Las personas que superan experiencias que amenazaron sus vidas, como la mía, hablan acerca de que todo se les aclara y describen una comprensión más elevada de lo que es importante y de lo que no. Por lo regular dicen que aprecian más que nunca a sus seres queridos y a sus amigos. Estos sobrevivientes dicen que han aprendido a eliminar lo que no es esencial y a vivir el momento. Yo no siento que todo esté claro. De alguna manera, todo está menos claro. En lugar de tener menos cosas por considerar, yo tengo más a causa de un sentido aumentado de mi mortalidad. Sí, no tengo menos certeza de que mis seres queridos significan más que cualquier cosa. Ése nunca fue un problema para mí; yo los aprecié a todos desde el principio. Tampoco tengo menos certeza de que debo disfrutar el momento y agradecer lo que tengo. No estoy menos convencido de que soy afortunado por muchas razones y, más que ninguna, soy afortunado por estar vivo. He experimentado vistazos de la grandeza y el milagro, pero también siento el paso inexorable del tiempo. Los niños crecen, con la tristeza y la emoción que esto conlleva. Más que todo, su inevitabilidad. Lo siento todo.

Ahora ya salgo más. Doy largas caminatas en los solitarios y misteriosos bosques, tranquilos y silenciosos, y percibo los colores con más intensidad —más verdes, una infinita variedad, y los botones y los brotes de las ramas antes de florecer—. Veo un veloz conejo; sobre mi cabeza, grandes garzas azules, halcones de cola roja y un águila pescadora.

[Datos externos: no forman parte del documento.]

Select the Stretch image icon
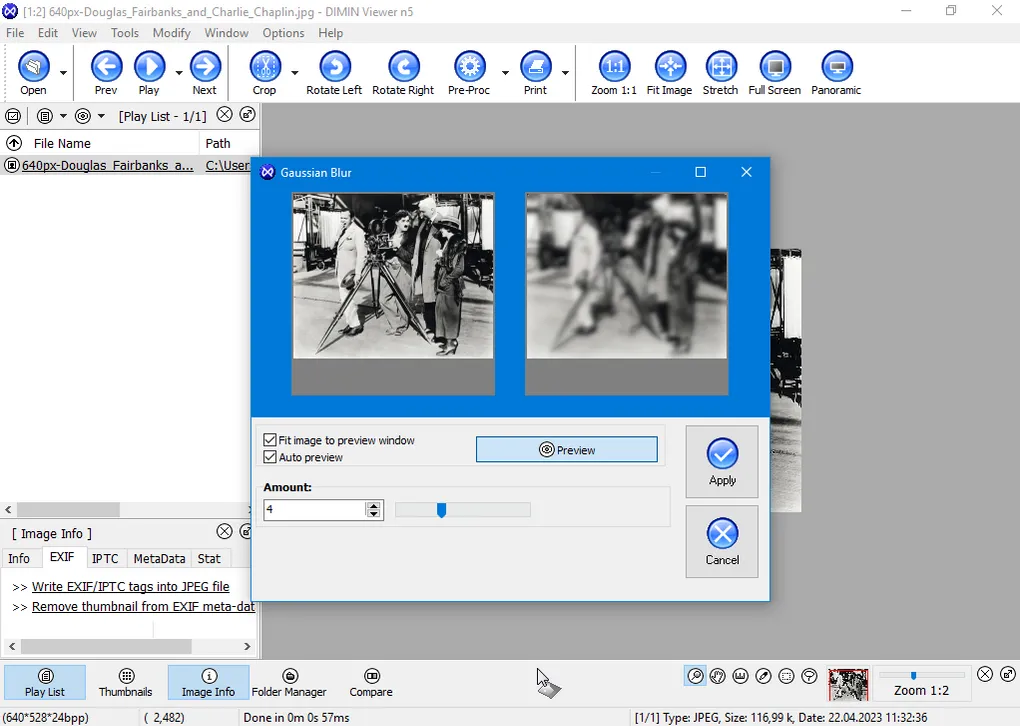This screenshot has width=1020, height=726. [720, 67]
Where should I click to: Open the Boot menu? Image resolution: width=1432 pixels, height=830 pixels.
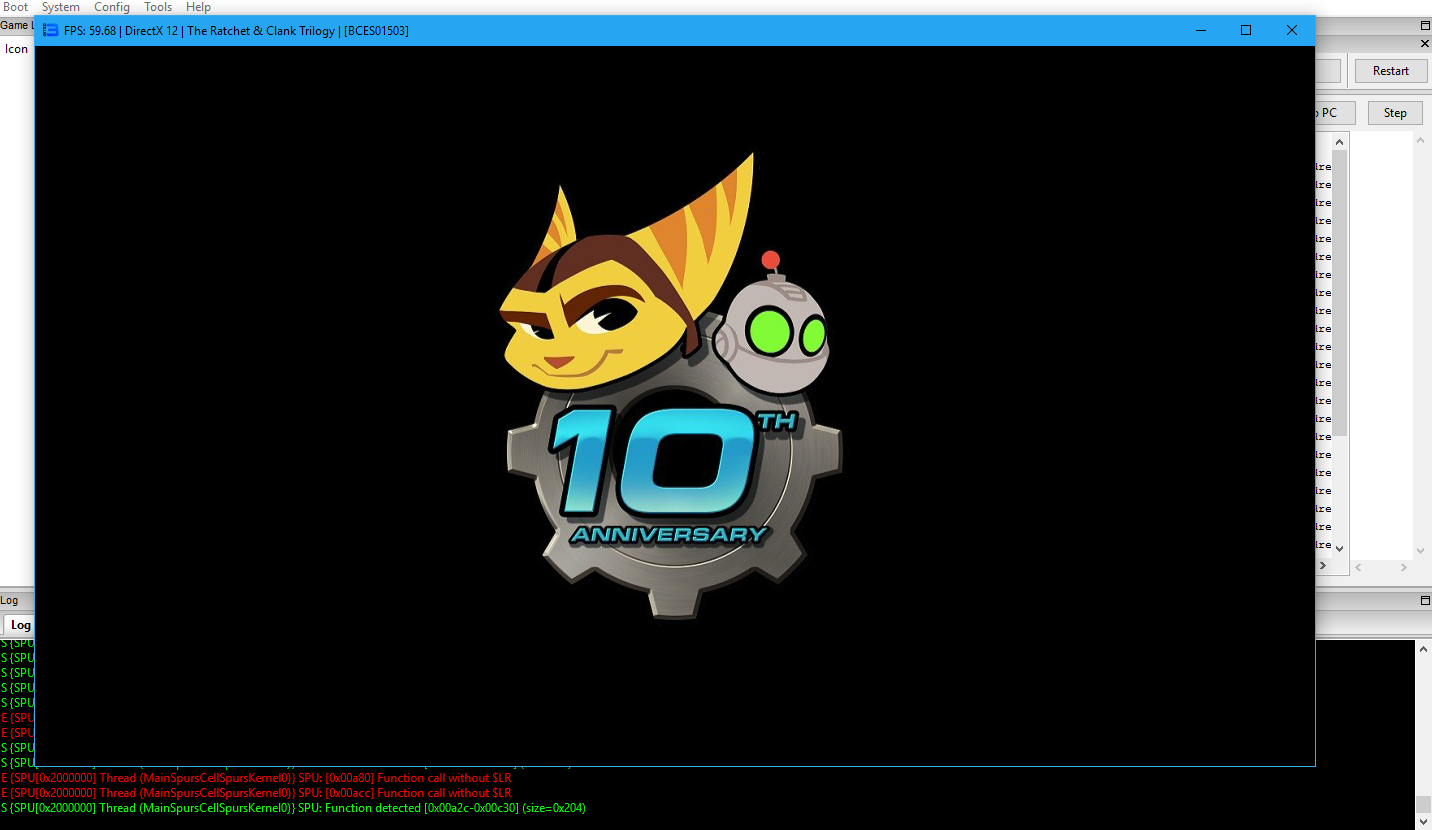click(15, 7)
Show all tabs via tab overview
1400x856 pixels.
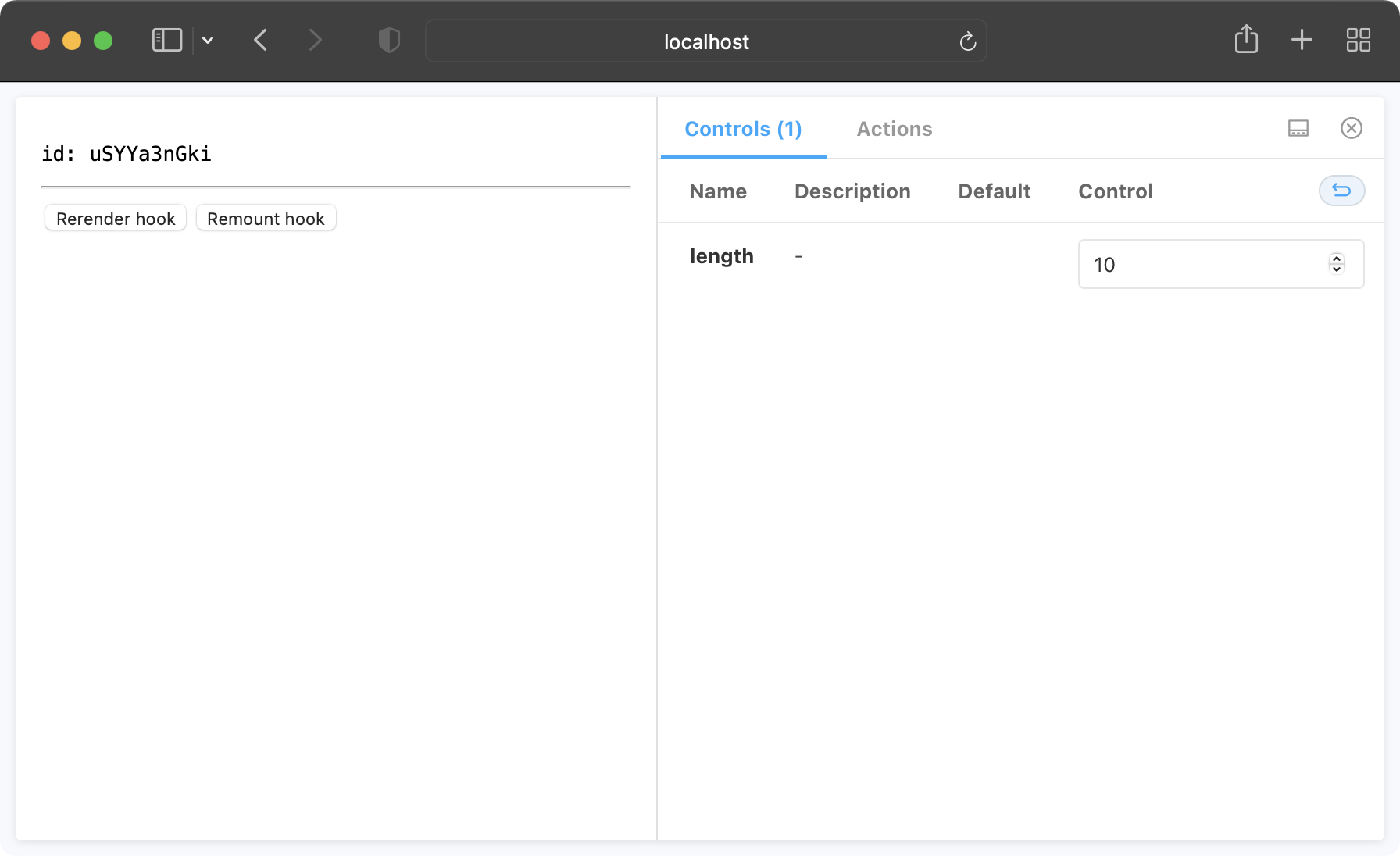[x=1358, y=40]
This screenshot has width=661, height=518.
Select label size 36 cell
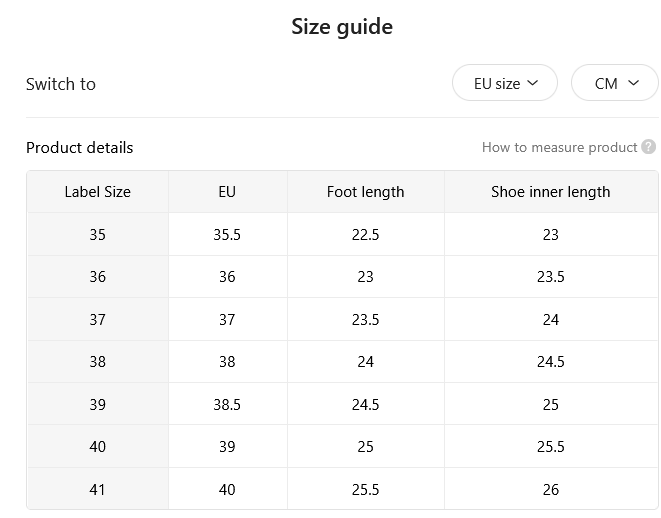pos(97,276)
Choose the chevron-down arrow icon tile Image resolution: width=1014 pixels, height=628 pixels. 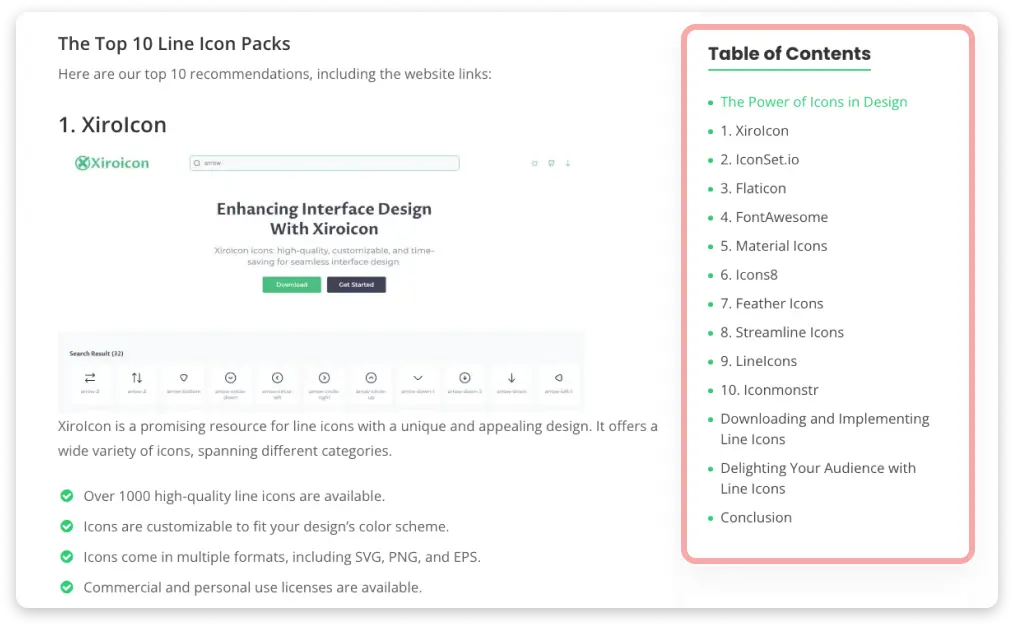tap(418, 378)
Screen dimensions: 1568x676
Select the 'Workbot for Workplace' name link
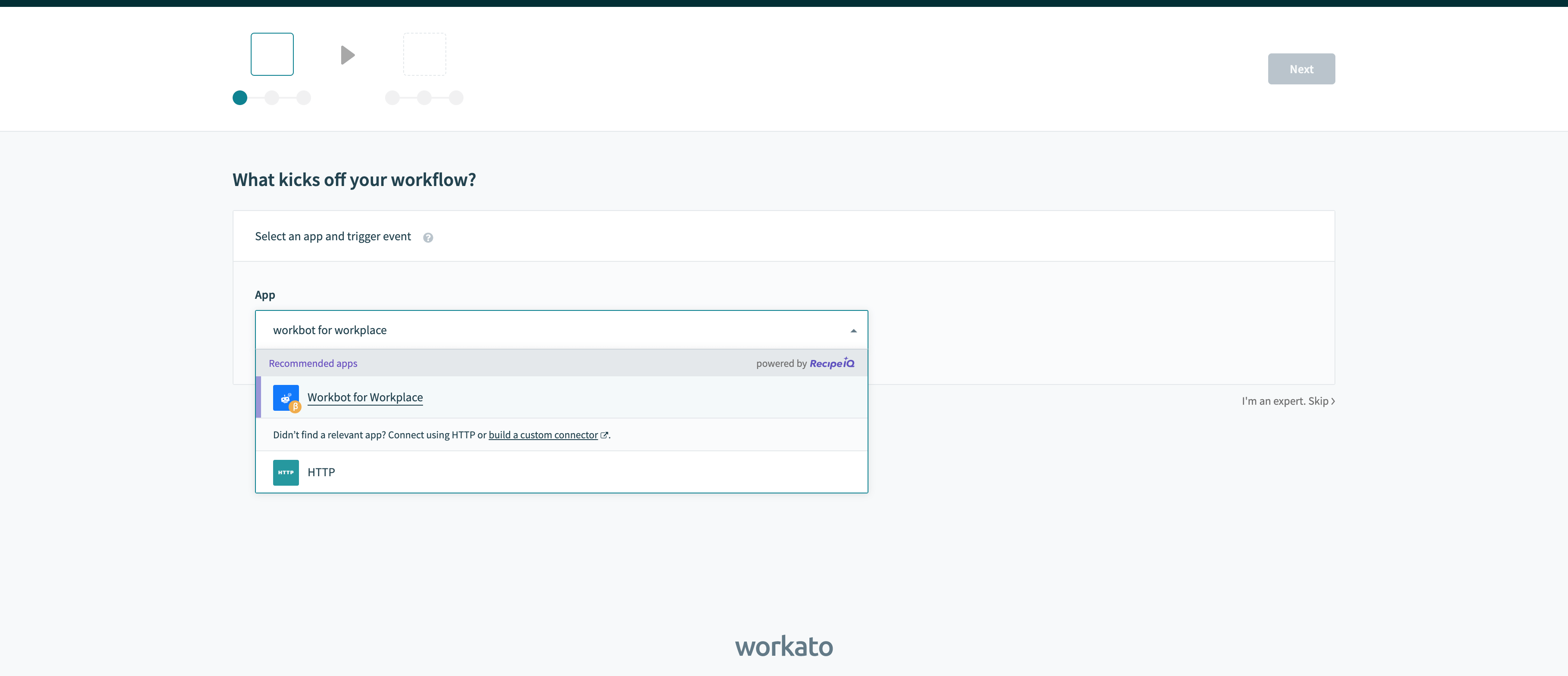[x=365, y=397]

Con Dios o sin él, este sistema de complejidad y belleza poco ponderable e imposible de comprender es lo bastante profundo como para sentirse como un milagro. Conscientemente se siente como un milagro. La constelación de esos impulsos que llamamos amor se siente como un milagro. Los milagros no contrarrestan el mal, pero acepto el mal con el fin de participar en lo milagroso. Nic, ¿sientes ahora a tu poder superior?

Nic ha estado sobrio durante más de un año. Otra vez. Un año y medio.

Esta mañana llamó antes de partir a dar un paseo en bicicleta con Randy a lo largo de la costa. Jasper y Daisy juegan afuera con sus primos en una canal hecha en casa. Sus risas se filtran a través de las hojas llenas de luz. Aún tengo un agujero en la cabeza, pero mi médico dice que se cerrará. También tengo un pensamiento acerca de la cabeza de Nic, un pensamiento de esperanza. Recuerdo a la doctora London y sus imágenes computarizadas. Ahora que Nic ha cumplido un año y medio desde su última experiencia con las metanfetaminas y con cualesquiera otras drogas, tengo en la mente las imágenes de tomografías computarizadas en su pantalla: el cerebro de su grupo de control con la química equilibrada y las fluctuaciones normales de neurotransmisores en proporción con los eventos cotidianos. Me pregunto si ésa es, una vez más, la imagen del cerebro de mi hijo.